It looks like as many as 5-6 Steelers will be restructuring their contracts to get below the 3/12 cap deadline.

The names I've heard taking restructures: Roethlisberger, Timmons, Woodley, and Antonio Brown. James Harrison is likely going to be cut and asked to return at a lesser salary.

IMO, this is the absolute best thing for the rest of the AFC North. The Steelers are no longer a Super Bowl contending team. The core of players that they have still has some good players in it, but they simply do not have the depth or the youth needed to overtake the four elite AFC franchises or the two emerging ones (Cincy and Indy). If they can't get out of the first round of the playoffs/into the playoffs for two straight years when their core was in their late 20s/early 30s, how can they expect to do it now with essentially the same core now two years older? They needed to add better, younger talent around that core, and instead they just keep robbing Peter to pay Paul. By doing this, they are basically anchoring themselves to the same 10-12 aging players, without having the cap room to attract any younger free agents. This philosophy has taken them from SB contenders to non-factor in the short time of two years. Instead of moving on from their aging vets and replacing them with younger, cheaper, higher-upsided talent (a la the Ravens) they have for half a decade now continued to pay these guys over market value to keep them in Pittsburgh. The only way for the Steelers to get back in the mix is to blow up their roster and rebuild around guys like Timmons/Big Ben/DeCastro/Pouncey and hope they are back in the mix by 2014 or 2015. Instead, they are going to pin their hopes of the future to a bunch of overpaid 30 plusers.

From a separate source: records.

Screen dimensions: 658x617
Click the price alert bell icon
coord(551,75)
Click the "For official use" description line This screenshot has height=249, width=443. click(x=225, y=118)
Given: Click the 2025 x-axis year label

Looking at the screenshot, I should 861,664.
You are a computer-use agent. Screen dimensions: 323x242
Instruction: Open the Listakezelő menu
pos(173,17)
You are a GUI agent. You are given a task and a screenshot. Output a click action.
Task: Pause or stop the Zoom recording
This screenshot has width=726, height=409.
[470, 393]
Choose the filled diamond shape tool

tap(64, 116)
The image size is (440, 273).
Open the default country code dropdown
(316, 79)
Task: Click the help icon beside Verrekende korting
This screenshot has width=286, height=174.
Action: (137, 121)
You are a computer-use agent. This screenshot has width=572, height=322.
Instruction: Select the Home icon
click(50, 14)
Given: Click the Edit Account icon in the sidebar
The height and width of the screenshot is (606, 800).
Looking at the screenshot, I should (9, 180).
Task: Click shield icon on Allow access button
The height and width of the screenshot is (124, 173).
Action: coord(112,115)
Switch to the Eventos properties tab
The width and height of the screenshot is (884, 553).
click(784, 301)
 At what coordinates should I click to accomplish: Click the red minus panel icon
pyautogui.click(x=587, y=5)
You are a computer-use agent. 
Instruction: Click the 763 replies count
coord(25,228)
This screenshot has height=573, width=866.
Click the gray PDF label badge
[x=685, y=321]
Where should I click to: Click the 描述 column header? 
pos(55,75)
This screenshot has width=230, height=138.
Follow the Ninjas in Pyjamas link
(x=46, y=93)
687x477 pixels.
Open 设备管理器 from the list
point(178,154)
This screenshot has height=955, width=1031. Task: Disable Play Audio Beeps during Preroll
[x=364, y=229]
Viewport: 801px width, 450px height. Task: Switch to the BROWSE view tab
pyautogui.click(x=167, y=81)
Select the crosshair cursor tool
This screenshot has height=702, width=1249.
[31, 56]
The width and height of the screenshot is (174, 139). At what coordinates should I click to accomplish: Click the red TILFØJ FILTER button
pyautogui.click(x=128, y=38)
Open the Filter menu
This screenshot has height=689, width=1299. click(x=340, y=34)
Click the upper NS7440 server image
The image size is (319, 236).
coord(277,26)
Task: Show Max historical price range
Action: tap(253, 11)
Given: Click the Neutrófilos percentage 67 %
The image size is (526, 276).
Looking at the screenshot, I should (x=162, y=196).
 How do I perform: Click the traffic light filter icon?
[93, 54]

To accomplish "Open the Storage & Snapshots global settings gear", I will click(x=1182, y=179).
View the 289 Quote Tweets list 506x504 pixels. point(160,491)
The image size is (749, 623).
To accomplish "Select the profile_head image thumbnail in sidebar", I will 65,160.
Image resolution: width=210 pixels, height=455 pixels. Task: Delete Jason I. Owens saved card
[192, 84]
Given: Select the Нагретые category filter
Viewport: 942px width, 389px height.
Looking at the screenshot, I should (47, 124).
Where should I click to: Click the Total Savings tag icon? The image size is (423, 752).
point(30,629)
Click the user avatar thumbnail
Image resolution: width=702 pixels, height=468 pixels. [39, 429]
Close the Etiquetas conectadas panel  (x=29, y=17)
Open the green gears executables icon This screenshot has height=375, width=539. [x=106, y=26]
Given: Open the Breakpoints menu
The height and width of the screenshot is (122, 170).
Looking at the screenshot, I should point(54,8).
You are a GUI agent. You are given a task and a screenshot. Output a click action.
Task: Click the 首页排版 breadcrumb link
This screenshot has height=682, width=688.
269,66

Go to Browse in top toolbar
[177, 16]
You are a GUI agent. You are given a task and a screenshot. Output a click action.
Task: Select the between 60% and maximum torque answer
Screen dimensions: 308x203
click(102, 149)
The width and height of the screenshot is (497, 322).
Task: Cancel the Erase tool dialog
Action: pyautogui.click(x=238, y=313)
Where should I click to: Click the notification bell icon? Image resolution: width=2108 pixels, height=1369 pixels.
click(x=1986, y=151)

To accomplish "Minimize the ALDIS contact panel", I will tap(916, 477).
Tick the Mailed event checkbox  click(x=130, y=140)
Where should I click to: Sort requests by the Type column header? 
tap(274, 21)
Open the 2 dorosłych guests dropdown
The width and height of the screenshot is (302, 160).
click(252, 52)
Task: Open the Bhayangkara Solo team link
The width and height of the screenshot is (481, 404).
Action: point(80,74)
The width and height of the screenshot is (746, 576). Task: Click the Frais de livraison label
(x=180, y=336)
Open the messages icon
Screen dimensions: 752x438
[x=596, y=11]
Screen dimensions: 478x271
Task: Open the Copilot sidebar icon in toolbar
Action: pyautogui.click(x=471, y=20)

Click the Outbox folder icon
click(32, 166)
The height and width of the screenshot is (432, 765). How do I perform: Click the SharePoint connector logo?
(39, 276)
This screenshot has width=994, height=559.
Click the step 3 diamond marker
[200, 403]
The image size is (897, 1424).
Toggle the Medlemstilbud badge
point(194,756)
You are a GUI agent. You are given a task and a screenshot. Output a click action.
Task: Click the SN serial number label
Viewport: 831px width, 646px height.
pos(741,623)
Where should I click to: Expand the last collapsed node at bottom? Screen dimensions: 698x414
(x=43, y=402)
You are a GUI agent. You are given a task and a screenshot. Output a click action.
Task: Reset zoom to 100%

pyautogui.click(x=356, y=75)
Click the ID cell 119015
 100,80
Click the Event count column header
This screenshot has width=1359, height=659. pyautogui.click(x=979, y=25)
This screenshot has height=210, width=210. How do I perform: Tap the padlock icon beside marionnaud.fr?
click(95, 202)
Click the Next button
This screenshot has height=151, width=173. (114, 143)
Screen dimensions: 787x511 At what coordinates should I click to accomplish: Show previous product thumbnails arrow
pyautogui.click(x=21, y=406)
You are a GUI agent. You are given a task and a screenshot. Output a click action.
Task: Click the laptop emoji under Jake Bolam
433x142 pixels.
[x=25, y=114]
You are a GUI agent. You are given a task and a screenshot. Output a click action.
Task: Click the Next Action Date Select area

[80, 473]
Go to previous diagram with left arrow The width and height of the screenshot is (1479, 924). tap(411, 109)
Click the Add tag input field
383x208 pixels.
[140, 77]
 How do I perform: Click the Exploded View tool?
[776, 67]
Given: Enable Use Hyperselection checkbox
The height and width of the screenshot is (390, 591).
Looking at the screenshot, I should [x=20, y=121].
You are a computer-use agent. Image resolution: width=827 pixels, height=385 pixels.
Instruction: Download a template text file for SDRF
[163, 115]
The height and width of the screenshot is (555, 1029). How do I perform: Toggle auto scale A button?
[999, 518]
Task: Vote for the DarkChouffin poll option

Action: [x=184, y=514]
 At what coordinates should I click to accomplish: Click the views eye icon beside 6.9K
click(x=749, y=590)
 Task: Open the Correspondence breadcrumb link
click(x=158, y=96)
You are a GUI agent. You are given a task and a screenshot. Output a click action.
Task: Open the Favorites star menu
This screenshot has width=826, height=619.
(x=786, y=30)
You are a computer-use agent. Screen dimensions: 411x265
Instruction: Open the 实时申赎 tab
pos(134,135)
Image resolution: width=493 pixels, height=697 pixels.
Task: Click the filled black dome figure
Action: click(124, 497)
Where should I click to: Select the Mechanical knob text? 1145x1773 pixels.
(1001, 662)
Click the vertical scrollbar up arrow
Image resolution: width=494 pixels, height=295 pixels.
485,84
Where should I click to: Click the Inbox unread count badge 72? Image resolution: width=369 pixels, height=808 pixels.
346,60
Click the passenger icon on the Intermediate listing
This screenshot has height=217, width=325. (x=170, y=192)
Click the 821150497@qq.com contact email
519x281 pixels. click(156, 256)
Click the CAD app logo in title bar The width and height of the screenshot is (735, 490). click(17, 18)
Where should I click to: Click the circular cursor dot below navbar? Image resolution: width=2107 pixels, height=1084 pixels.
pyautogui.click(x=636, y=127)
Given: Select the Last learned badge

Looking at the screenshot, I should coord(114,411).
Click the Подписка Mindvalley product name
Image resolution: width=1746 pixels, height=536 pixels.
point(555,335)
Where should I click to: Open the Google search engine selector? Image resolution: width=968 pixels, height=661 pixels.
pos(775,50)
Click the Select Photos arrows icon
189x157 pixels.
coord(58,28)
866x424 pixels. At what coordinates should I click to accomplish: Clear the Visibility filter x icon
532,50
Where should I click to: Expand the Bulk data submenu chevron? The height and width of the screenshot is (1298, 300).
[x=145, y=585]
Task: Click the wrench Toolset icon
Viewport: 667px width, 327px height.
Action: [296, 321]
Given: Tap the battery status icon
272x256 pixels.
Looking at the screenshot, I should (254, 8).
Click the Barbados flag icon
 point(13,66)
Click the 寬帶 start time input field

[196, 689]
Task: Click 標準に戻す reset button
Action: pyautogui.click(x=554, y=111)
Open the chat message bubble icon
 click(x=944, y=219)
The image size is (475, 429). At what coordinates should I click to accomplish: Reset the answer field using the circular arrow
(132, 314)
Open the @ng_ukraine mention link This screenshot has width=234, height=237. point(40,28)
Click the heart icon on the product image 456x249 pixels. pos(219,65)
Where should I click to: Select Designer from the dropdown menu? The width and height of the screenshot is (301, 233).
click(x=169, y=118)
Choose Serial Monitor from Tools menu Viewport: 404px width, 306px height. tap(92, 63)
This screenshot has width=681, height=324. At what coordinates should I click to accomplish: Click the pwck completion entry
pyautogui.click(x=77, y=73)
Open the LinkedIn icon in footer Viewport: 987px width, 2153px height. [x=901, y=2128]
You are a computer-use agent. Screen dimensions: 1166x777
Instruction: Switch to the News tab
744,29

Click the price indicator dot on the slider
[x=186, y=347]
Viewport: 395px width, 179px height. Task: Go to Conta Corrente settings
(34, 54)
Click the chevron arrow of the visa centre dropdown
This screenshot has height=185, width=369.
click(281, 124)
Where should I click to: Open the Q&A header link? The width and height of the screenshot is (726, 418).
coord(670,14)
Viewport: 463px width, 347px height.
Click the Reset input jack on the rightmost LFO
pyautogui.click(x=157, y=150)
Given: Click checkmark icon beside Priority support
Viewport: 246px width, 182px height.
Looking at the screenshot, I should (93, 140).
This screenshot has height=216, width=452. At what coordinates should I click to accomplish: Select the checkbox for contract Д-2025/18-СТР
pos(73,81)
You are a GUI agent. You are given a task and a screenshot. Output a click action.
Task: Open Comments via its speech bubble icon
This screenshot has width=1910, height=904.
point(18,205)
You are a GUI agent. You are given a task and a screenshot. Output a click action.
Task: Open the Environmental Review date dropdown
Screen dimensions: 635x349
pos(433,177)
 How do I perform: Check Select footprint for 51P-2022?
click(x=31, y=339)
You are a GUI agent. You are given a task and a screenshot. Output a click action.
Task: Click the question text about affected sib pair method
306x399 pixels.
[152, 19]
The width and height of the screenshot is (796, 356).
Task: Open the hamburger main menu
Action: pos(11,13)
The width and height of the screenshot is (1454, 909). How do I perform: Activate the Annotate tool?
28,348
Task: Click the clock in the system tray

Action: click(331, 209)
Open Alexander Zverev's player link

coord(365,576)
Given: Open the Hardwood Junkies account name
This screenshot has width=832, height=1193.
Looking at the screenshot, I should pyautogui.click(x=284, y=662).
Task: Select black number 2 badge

All the reports I'm seeing say on ESPN that these restructures will drop the Steelers down to $7.5 million OVER the cap. Frankly, I don't think that's correct, unless these restructures were enormous. Prior to any restructures, the Steelers were $23 million over the cap by my calculations. That would be roughly $4-5 million per restructure saved on 2013 just to get them down to $7 million. My guess is that the people who are giving these cap calculations weren't factoring in RFA tenders.